• [SOURCE RECORDS]:
<<<<
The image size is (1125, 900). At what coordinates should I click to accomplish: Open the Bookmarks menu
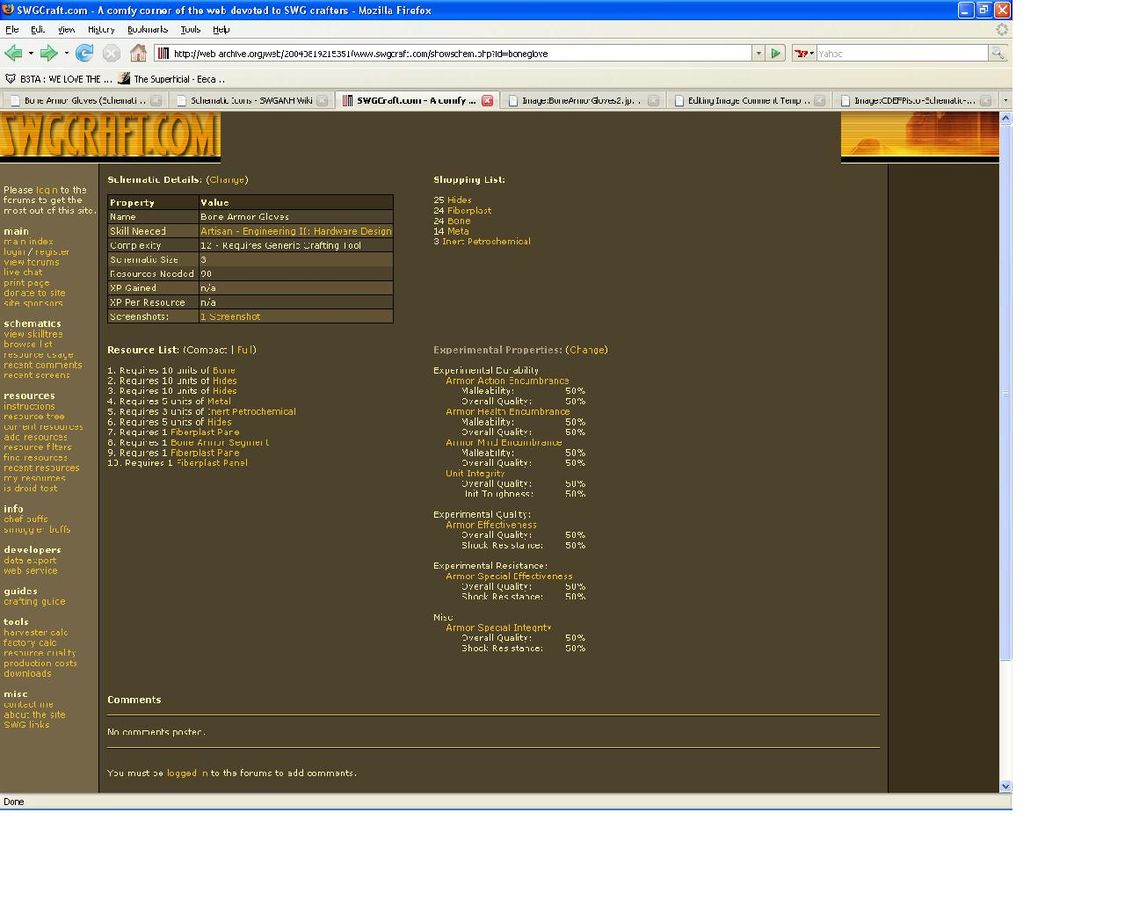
>>>>
<<<<
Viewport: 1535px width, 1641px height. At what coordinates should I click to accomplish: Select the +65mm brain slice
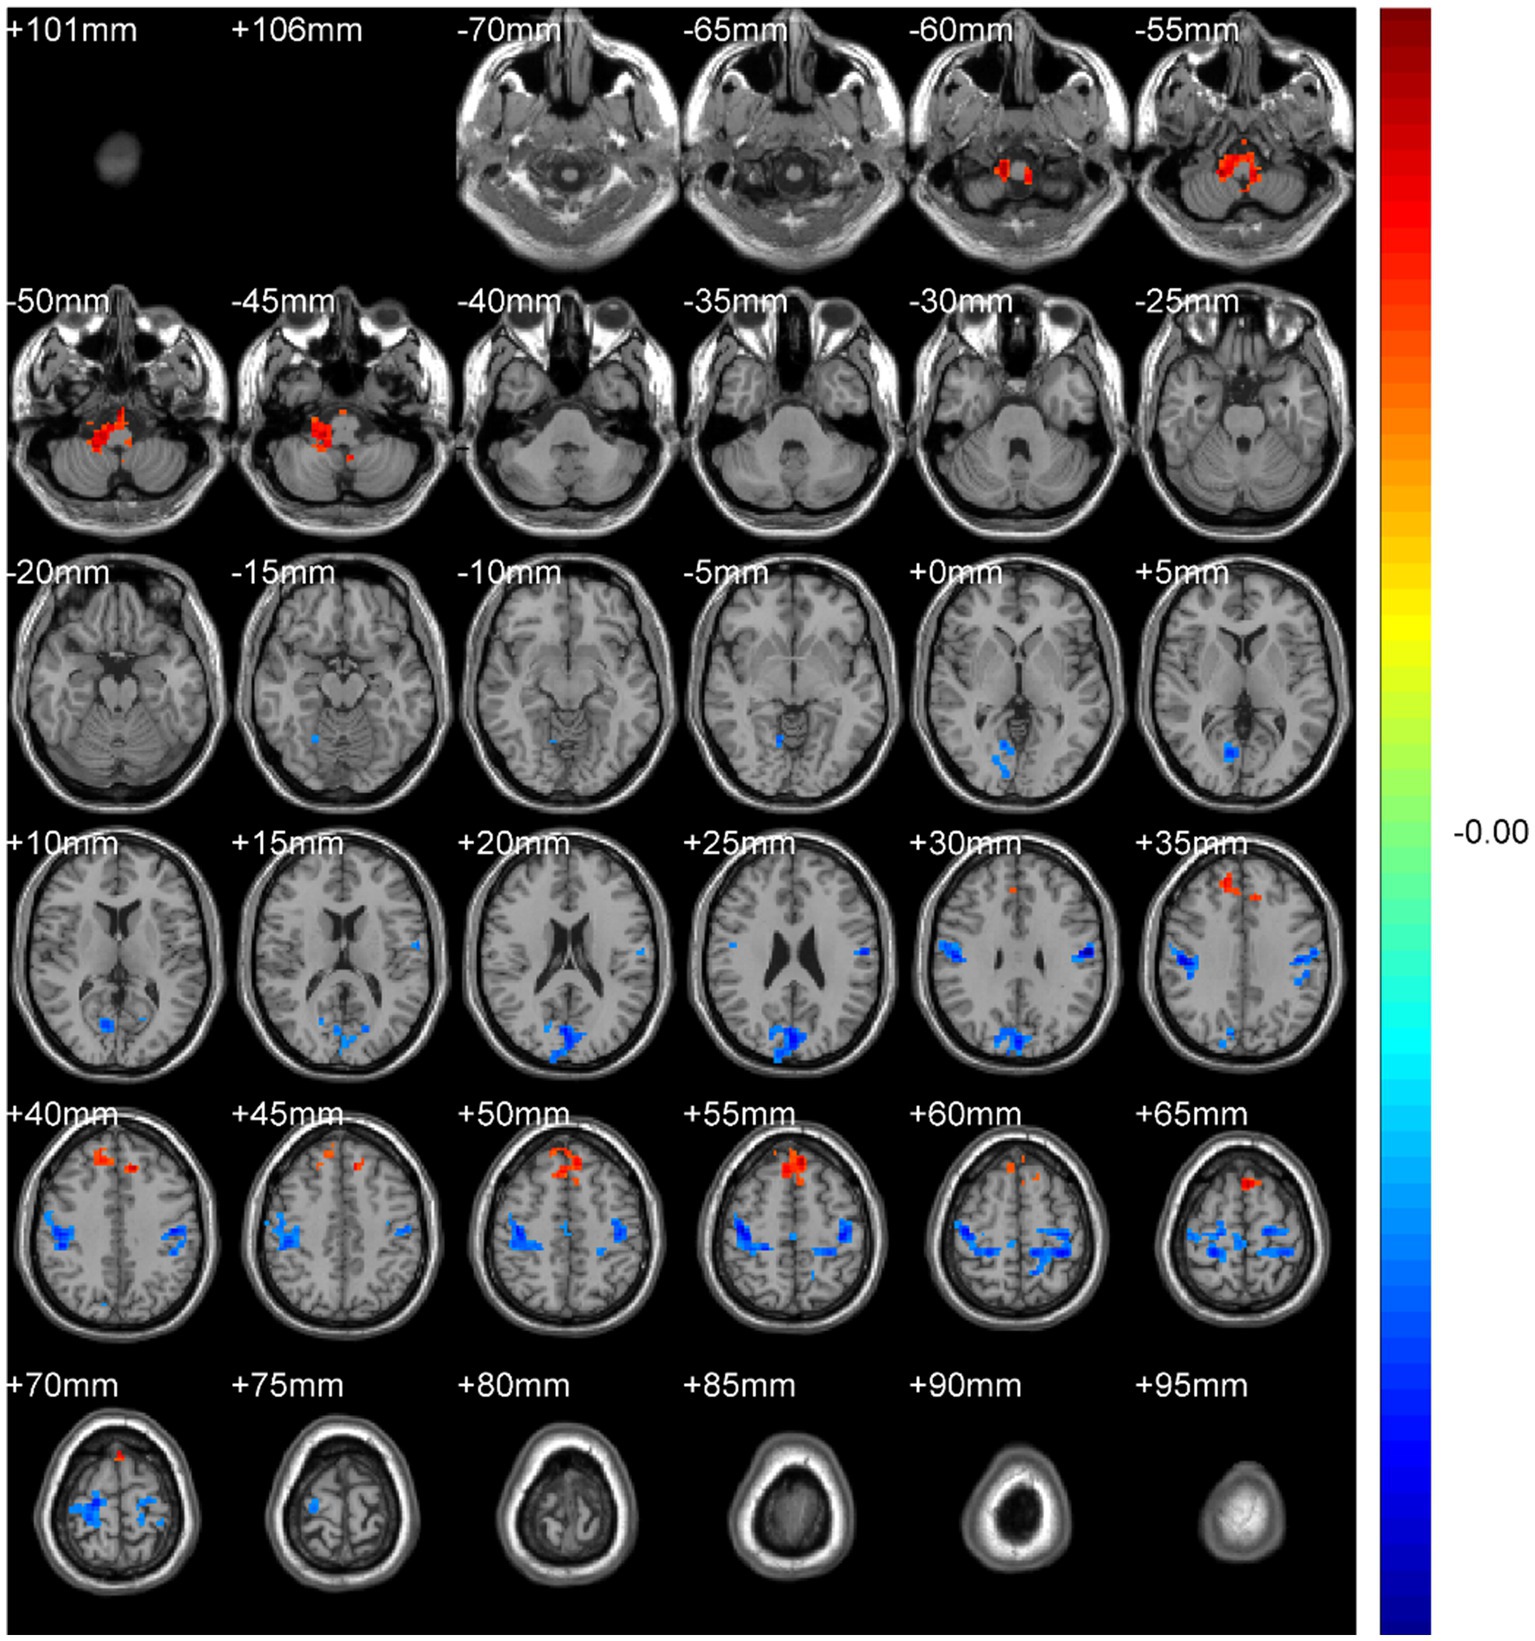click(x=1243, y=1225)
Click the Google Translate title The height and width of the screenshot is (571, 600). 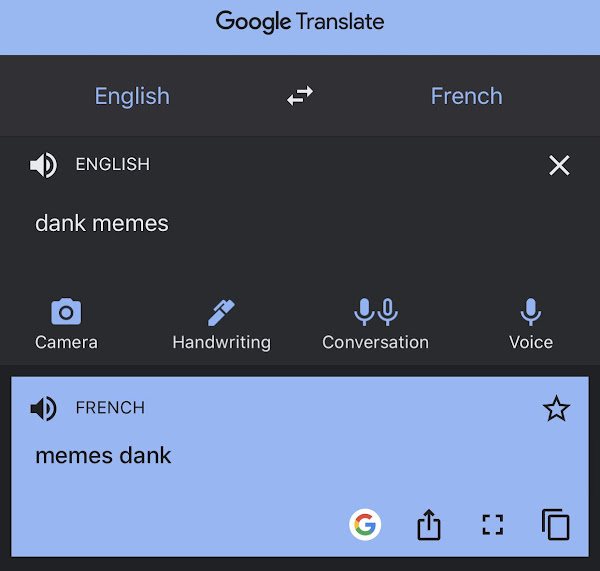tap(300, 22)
>>>>
<<<<
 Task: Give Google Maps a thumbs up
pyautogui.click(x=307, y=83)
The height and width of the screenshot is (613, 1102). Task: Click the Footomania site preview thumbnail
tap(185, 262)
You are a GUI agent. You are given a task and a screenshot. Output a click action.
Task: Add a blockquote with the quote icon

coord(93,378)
>>>>
• [EXERCISE DIRECTIONS]: Write out again, unchanged, everything above from the line containing "You are a GUI" down to the line containing "coord(93,378)", including both of those lines.

• [TASK ANSWER]:
You are a GUI agent. You are given a task and a screenshot. Output a click action.
Task: Add a blockquote with the quote icon

coord(93,378)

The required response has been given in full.